**Actions to take:**
1) In the thesis abstract on Call Me By Your Name below, who is listed as the first supervisor?
2) Continue the thesis abstract on Call Me By Your Name below, starting after its final sentence.

**Selected excerpt:**
Date of Award

2019

Document Type

Thesis

Publisher

Edith Cowan University

Degree Name

Bachelor of Arts Honours

School

School of Arts and Humanities

First Supervisor

Associate Professor Susan Ash

Abstract

This thesis analyses André Aciman’s novel, Call Me By Your Name (2007), in light of its portrayal of a nineteen-eighties gay relationship that is not entirely defined by the HIV/AIDS epidemic. Rather than the abjection associated with illness and death, I focus on the narrative’s evocation of pleasure and love for its protagonists, Elio and Oliver, who do not identify as exclusively gay. My argument focuses on Elio exemplifying and undermining Roland Barthes’ trope of the lover-who-waits as historically ‘feminine’ in A Lover’s Discourse. In doing so, I demonstrate how Barthes’s work prefigures Judith Butler’s gender performativity theory.

First, I trace performativity theory to its origins with J. L. Austin’s theory of speech acts, considering its criticisms and developments. I then apply this to Aciman’s protagonist, Elio, in the novel to argue that his waiting is a performative act that is ‘doing’ a gender. I analyse how the protagonist’s waiting shifts, becoming a sexual enticement that is analogous to the historical space and literary trope of the boudoir. Finally, I draw upon Michel Foucault’s work and the HIV/AIDS pandemic of the nineteen-eighties epoch to align the contextual origins of the French eighteenth century boudoir, and its English developments, to the historical setting of Aciman’s novel. I consider the pathologisation of the female body during the eighteenth century and how that parallels the pathologisation of the queer body in the late twentieth century. I argue that the boudoir actually operates, both historically and in the novel, according to Mikhail Bakhtin’s theory of chronotope.

**Data shown:**

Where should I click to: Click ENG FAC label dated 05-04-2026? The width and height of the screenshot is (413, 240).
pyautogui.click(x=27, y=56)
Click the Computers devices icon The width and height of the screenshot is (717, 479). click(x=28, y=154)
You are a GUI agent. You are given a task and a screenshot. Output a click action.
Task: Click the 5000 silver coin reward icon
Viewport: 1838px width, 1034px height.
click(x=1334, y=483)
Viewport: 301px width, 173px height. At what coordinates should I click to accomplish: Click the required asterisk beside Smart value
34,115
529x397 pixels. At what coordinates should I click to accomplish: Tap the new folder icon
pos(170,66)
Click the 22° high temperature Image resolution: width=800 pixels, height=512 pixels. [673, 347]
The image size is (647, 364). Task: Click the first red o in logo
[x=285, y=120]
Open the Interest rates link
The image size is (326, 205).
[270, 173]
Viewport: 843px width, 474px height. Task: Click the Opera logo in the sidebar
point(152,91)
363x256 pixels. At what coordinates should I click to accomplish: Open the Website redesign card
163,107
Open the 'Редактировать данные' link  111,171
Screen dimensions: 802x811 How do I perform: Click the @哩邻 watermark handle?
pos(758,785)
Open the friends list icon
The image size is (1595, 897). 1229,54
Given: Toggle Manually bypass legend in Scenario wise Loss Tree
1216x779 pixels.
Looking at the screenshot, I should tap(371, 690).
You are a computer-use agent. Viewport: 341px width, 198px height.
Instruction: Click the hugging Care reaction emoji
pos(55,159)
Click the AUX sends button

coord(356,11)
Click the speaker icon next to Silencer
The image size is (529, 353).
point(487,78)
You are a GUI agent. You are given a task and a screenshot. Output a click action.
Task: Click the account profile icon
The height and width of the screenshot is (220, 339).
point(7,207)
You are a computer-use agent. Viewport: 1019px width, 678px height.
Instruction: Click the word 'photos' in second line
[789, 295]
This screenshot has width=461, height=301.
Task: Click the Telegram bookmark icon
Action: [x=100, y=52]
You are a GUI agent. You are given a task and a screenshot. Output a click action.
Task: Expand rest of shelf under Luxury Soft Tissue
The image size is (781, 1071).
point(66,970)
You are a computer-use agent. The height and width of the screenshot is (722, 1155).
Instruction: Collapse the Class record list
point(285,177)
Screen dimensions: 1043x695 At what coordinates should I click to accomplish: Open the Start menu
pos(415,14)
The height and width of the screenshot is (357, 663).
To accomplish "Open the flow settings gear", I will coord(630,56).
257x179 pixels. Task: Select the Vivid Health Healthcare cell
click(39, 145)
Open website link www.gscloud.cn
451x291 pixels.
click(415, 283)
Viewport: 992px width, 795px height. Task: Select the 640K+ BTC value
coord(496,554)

**Task-by-task results:**
1) Associate Professor Susan Ash

2)
My aim is not to demonstrate how Elio is ‘female’ or ‘male’ as he ‘waits’ in the ‘boudoir’, but how his identity exists outside the binary of male/female and straight/gay. I argue that Elio is a queer identity that aligns to Butler’s performativity theory as he continually is ‘doing’ and ‘undoing’ gender. I conclude by reflecting how Aciman’s novel refreshes queer literature, avoiding perpetuated ‘coming out’ narratives and HIV/AIDS themes: the novel ceases the wait for a literary queer change.